Originally posted by Skylizard
One example, Kim can back me on this one, Penn State's trauma actually made profits and bought scanners for the hospital because they got so much reimbursement from the automobile insurance companies for MVA's. If you are the elite facility with the latest greatest then everyone dumps on you and since your the last stop you are stuck with all comers
Quote " We [Penn State Hershey Med] NEVER close to Trauma (referring to other institutions going on bypass for Trauma, ED, Medicine admits, etc.)" - Director of Trauma, PSU Hershey Med
Quote "You call, we haul " - PSU Hershey Med Ped Surg resident handbook, referring to the fact that we take ALL Pediatric Surgery transfers
So...we DO get "dumps" - a LOT of them. Some are legit - ie, we have in-house Neuro, Ortho, ENT, Ped Surg, etc. that a lot of the smaller outside facilities or area community hospitals don' t have. Then again, we often get Trauma transfers which could seemingly be taken care of by ANY doctor/surgeon but somehow arrive here on a trumped up call.
That's fine - we know we can take good care of these patients, and yes, the Trauma program does make a profit. Not only because of Trauma, but because several of the Trauma surgeons also do gastric bypasses which are pure money-makers for the program. It recently bought us a portable U/S machine for use in the Trauma bay and a few years ago, a dedicated Trauma CT scanner.
Most of our Trauma is blunt, MVAs/MCCs usually. These patients tend to have insurance, at least auto if not health. This is in contrast to the local community hospital which gets most of the penetrating trauma - many of whom have no insurance; but they make their money elsewhere.

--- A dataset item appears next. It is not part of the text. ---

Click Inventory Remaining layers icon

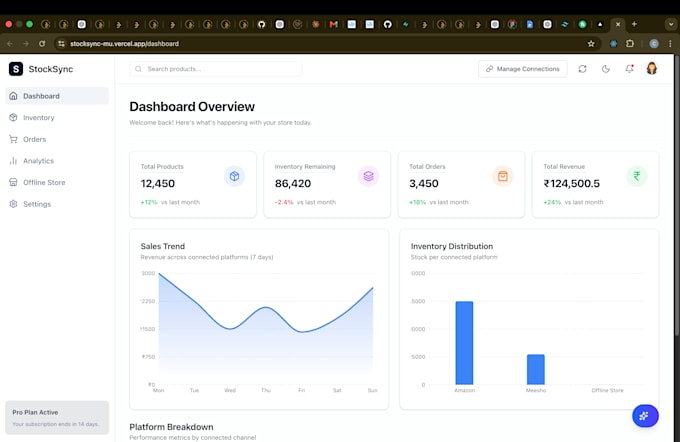(x=368, y=176)
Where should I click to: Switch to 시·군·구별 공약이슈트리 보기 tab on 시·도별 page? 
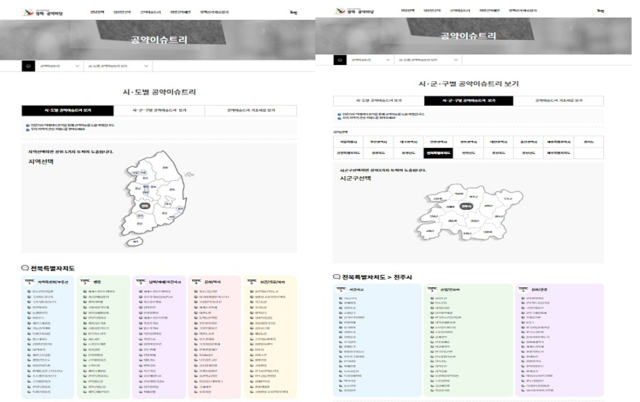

As for the hours, others have explained it pretty clearly IMHO. The FREIDA database generally doesn't include call hours and has been notoriously wrong (on many fronts, not just hours worked) for ages. I frankly believe very little except perhaps the PDs name on each program's page. It is not hard to do 130+ hours per week if you come in at 430 am each day, don't leave until 730-8 pm and especially if you do a q2 call and don't go home post-call until maybe 530 or 600 pm (as was my schedule for a couple weeks last year on CT Surgery). Even now, with the changes, I was coming in at 4:30 - 500 am (and the interns even earlier) on my Trauma rotation and not leaving generally until 7 or 8 pm, with a couple of earlier days (ie, 6:00 pm). Call is now around q5 for us.
The lifestyle does break up a lot of marriages, but it doesn't necessarily need to if both of you have a common goal - to get you through residency with your marriage and sanity intact. Your SO must have a life outside of yours to survive your residency because he/she will spend a great deal of time without you - so unless you are attracted to the hermit type who doesn't mind being alone, they will have to make an effort to amuse themselves those long hours (even if "only" 80 per week) while you are away.